One of my former students was a man who was in charge of managing a large number of love hotels. He worked under an owner who was looking to divest himself of them. The reason the owner of these properties wanted to walk away from them was that the rules in Japan regarding them had changed. He told me that love hotels are an endangered species. He said that the law currently says that there can be no future creation of such businesses. The ones that currently exist can continue, but no new ones can be built.
I'm not sure why this happened, but I can make a few guesses. One is that they aren't something that people welcome in their neighborhoods. They look seedy in some cases, tend to attract sex workers and their clients (obviously), and they also see a steady stream of short-term visitors, not infrequently arriving or leaving in an inebriated state. I don't think people who live near them likely feel entirely comfortable with the furtive business going on or perhaps with the atmosphere those places create.

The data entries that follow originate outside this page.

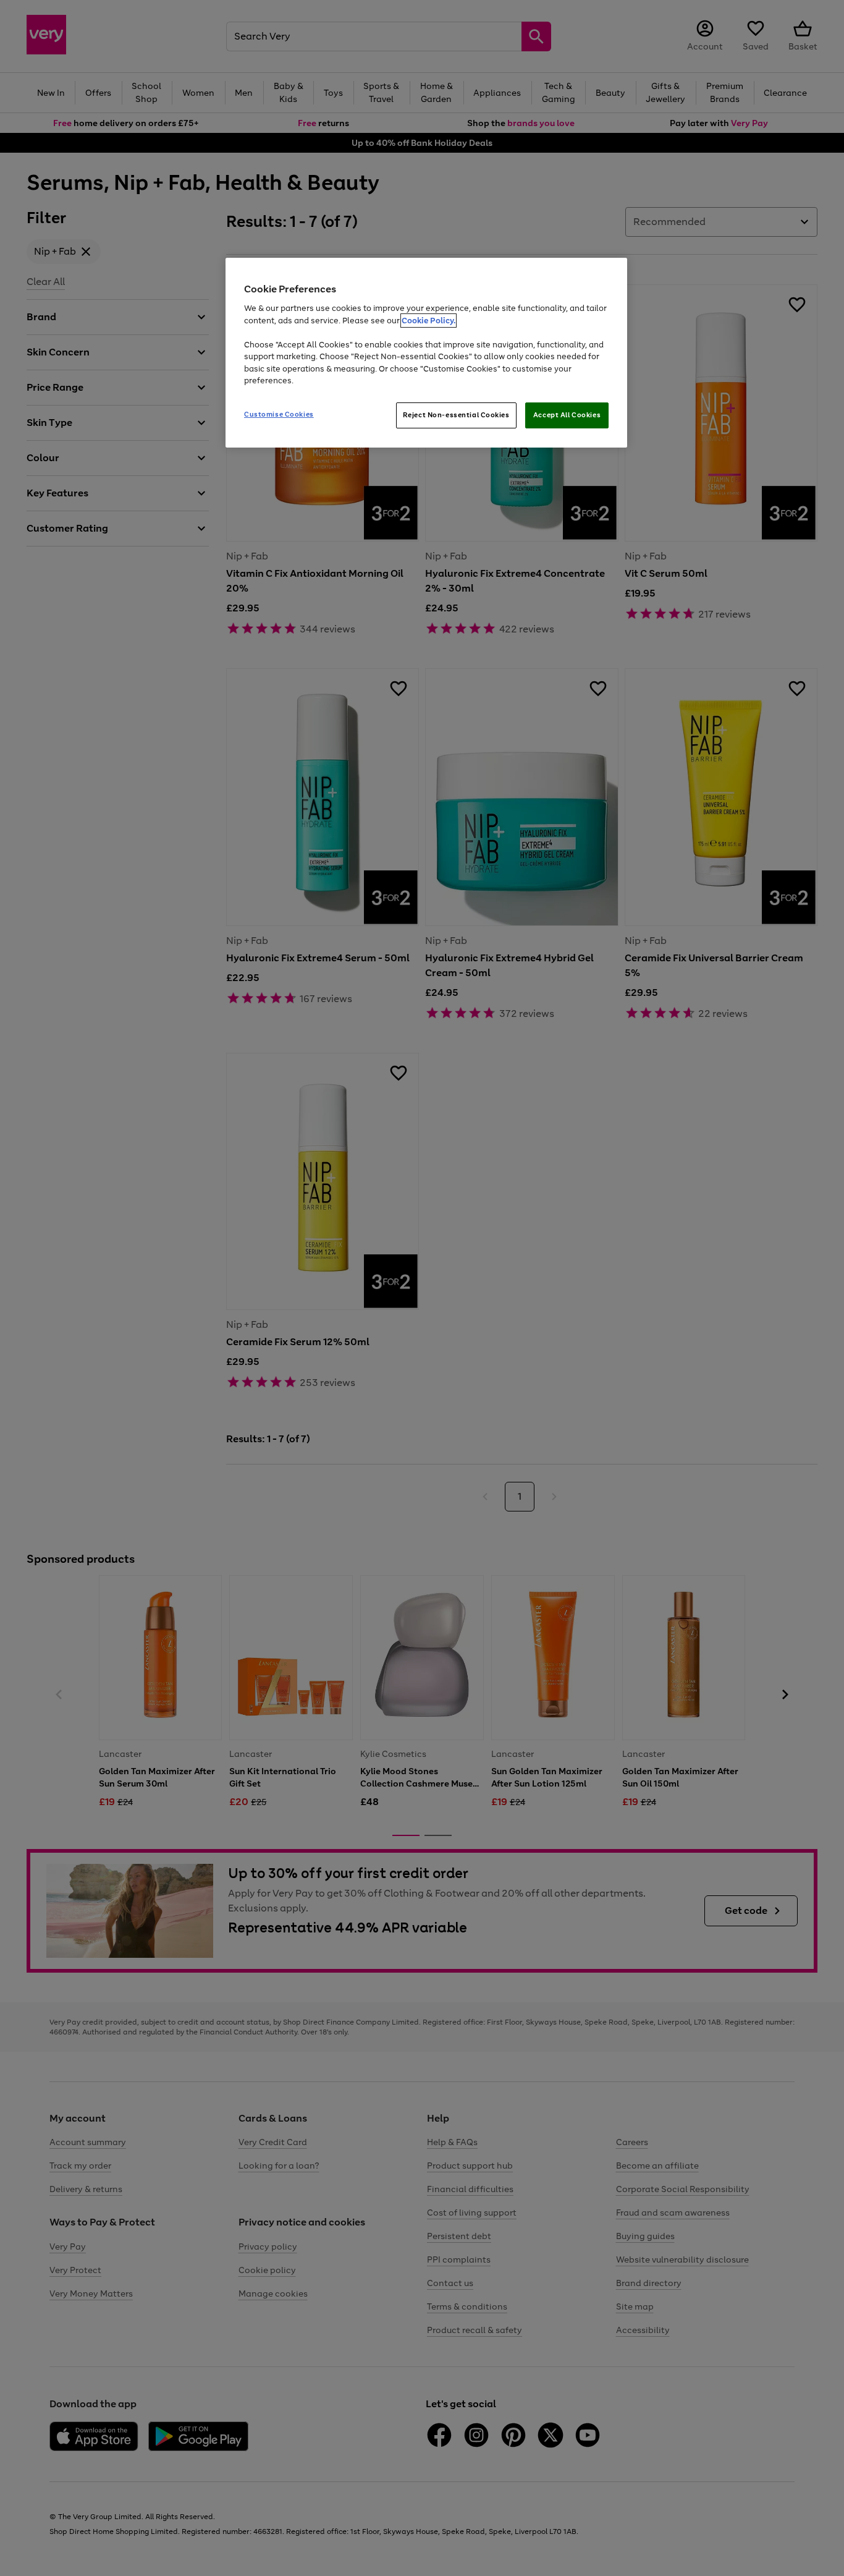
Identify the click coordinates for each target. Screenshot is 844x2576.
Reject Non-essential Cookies (456, 415)
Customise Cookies (279, 414)
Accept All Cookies (567, 415)
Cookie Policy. (428, 320)
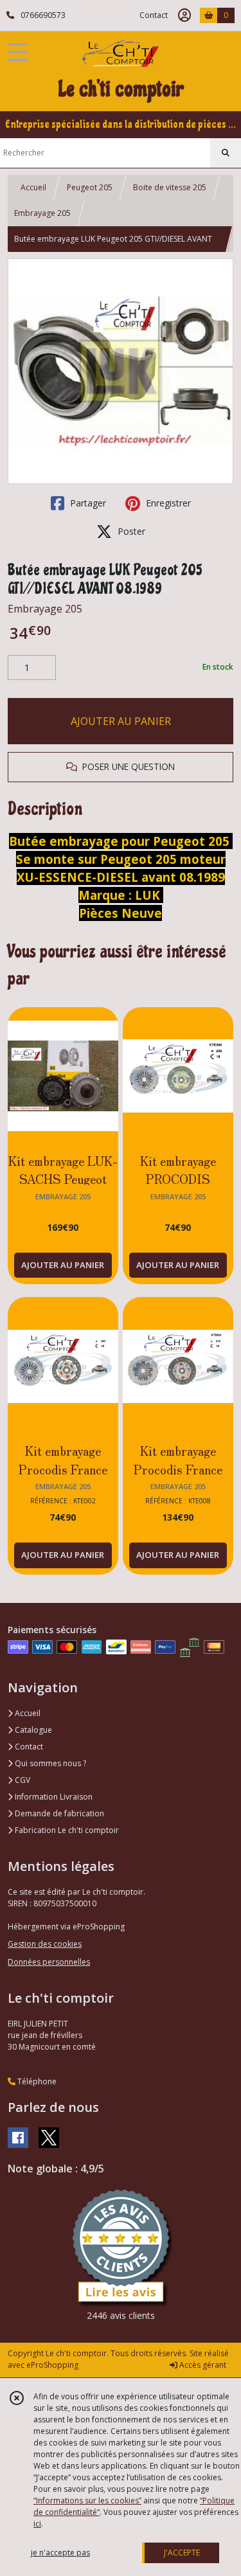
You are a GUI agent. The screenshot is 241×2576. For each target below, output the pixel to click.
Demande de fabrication (58, 1813)
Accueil (33, 187)
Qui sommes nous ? (49, 1763)
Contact (153, 15)
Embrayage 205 (42, 213)
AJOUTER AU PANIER (121, 721)
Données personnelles (49, 1961)
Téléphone (36, 2081)
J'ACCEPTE (182, 2552)
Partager (86, 503)
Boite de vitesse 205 (169, 187)
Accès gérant (201, 2364)
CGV (21, 1780)
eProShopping (52, 2364)
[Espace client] (184, 15)
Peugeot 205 (89, 187)
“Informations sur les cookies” (87, 2500)
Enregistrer (167, 503)
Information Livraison (53, 1796)
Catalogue (32, 1729)
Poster (130, 531)
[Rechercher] (225, 153)
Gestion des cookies (45, 1943)
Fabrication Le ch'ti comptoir (66, 1830)
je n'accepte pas (60, 2552)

My student wasn't entirely happy with the way things were going. He didn't want to lose his work and the plan that he hoped to follow through on was one in which he could buy the businesses from the owner before he surrendered them to another entity. Selling the love hotels was not going to be an easy thing, after all. The main reason for this was that they were losing popularity anyway. He said that part of the reason for this was a loss of interest on the part of clientele (something which would occur as a result of the increasing loss of interest in sex that we read about in Japan), the shrinking population of young people, and the limits imposed on remodeling and expanding existing hotels.
I asked my student why he wanted to buy out his boss's love hotel business when the industry was being bureaucratically suffocated and the customer base was shrinking. He had a plan, and it was based on sound thinking, but I wasn't sure how it was going to go over in Japan. After acquiring the hotels, he wanted to slowly convert them into retirement homes for those who needed assisted living. With the aging population growing, and families increasingly lacking the capability to look after their infirm relatives, he felt that former love hotels would be ideal because they had rooms with private baths that offered a lot of privacy and amenities. That privacy, for those who don't know, include shielded entrances for discrete coming and going, but also unobtrusive staff positioning.

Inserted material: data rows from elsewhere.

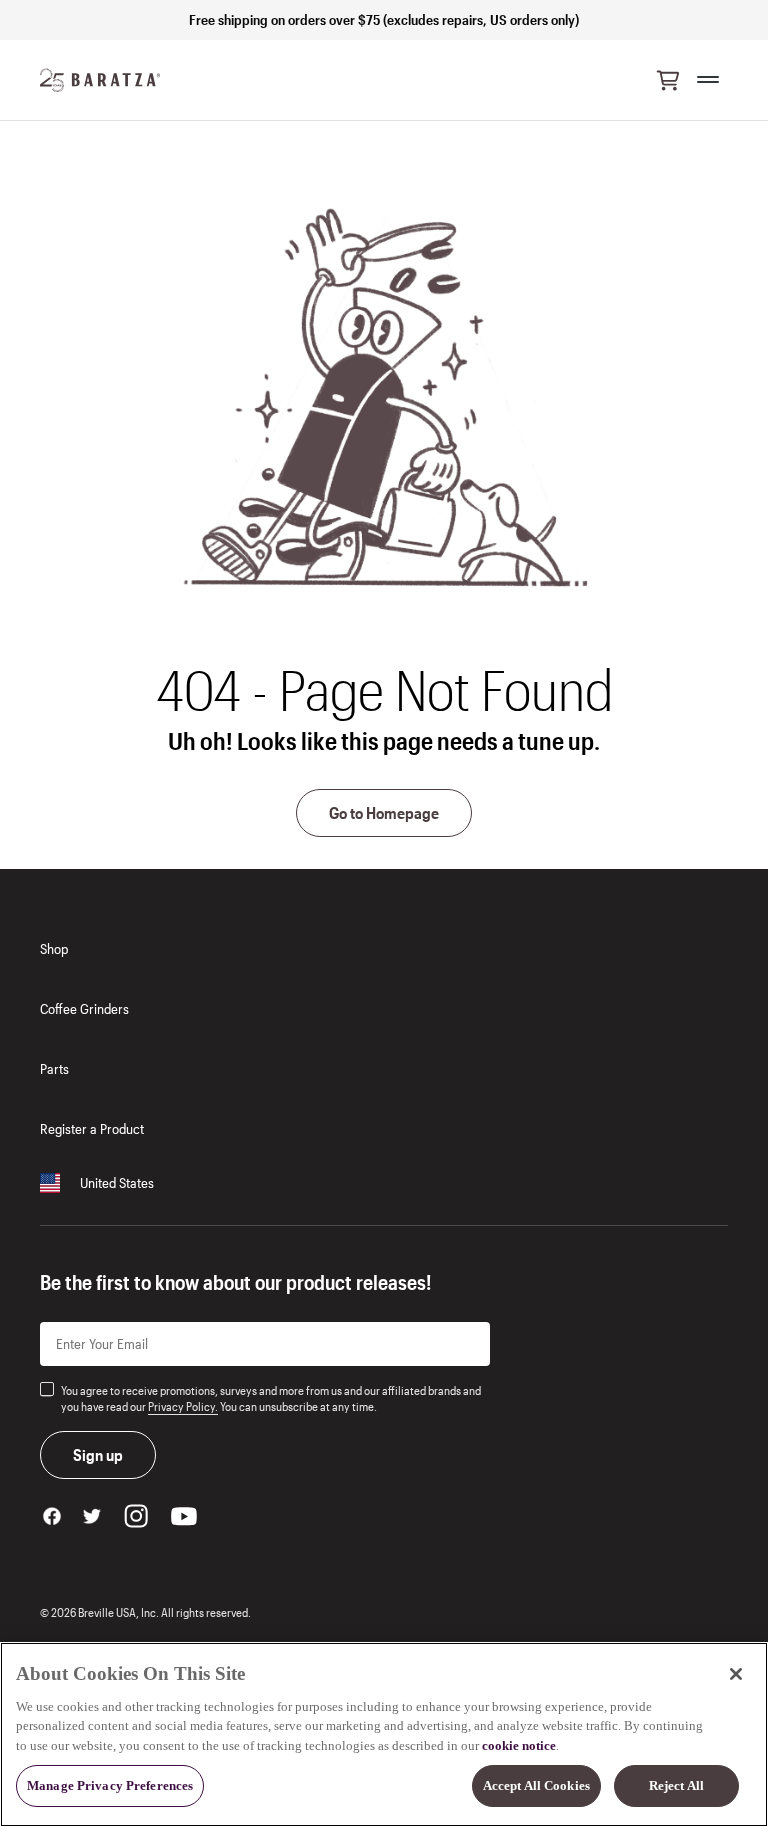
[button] (668, 80)
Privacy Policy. (183, 1406)
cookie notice (519, 1745)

The bigger questions about the business that I asked him were a little harder to address. The primary one was whether or not older Japanese folks would feel comfortable inhabiting a place that used to be devoted to fulfilling carnal desires. If they knew what it used to be, and it would likely be easy to find out or already known, would they avoid it? The other problem was regarding how the inhabitants medical needs would be met. While the rooms were easy to make comfortable and could be altered to remove their sometimes garish and lurid decor, and the baths were certainly large and accommodating, it's a sure bet that none of them had anything resembling medical support. He did say that it was not an easy thing or a sure one, but that was his hope.
In the end, I think my student gave up on his idea. Finding the money to acquire his boss's chain of hotels was too difficult and the uncertainty of his proposition was daunting. Though I had no particular interest in the preservation of love hotels, I did feel a little sad that this unique and somewhat amusing aspect of Japanese culture seemed to be facing extinction.